Find all lines below containing the string "agent" and return them.

= = = = = = =

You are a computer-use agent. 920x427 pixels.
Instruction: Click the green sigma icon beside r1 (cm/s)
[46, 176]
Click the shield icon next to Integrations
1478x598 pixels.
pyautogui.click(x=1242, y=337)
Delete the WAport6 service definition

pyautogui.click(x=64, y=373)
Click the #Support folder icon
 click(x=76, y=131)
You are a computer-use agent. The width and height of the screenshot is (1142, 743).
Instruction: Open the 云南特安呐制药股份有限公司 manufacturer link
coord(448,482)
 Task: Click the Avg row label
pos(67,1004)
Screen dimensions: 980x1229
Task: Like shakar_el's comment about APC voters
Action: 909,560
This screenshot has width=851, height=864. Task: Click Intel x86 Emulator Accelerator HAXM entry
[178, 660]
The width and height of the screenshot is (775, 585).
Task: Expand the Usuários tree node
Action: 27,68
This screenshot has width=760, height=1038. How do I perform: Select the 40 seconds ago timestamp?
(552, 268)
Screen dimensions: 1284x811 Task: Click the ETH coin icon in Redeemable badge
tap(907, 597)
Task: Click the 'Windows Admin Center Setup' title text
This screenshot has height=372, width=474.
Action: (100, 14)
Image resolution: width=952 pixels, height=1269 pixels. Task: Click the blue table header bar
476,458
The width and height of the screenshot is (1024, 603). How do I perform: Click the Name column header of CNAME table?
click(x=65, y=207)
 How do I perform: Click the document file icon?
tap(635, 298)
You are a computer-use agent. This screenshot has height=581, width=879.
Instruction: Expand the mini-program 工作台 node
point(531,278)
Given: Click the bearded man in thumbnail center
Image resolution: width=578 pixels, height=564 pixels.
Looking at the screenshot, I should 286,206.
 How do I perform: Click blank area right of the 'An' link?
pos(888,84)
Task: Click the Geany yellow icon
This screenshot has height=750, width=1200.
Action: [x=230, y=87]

= = = = = = =

**Completed exercise**
You are a computer-use agent. 920x427 pixels.
You are a computer-use agent. The width and height of the screenshot is (1142, 743).
You are a computer-use agent. This screenshot has height=581, width=879.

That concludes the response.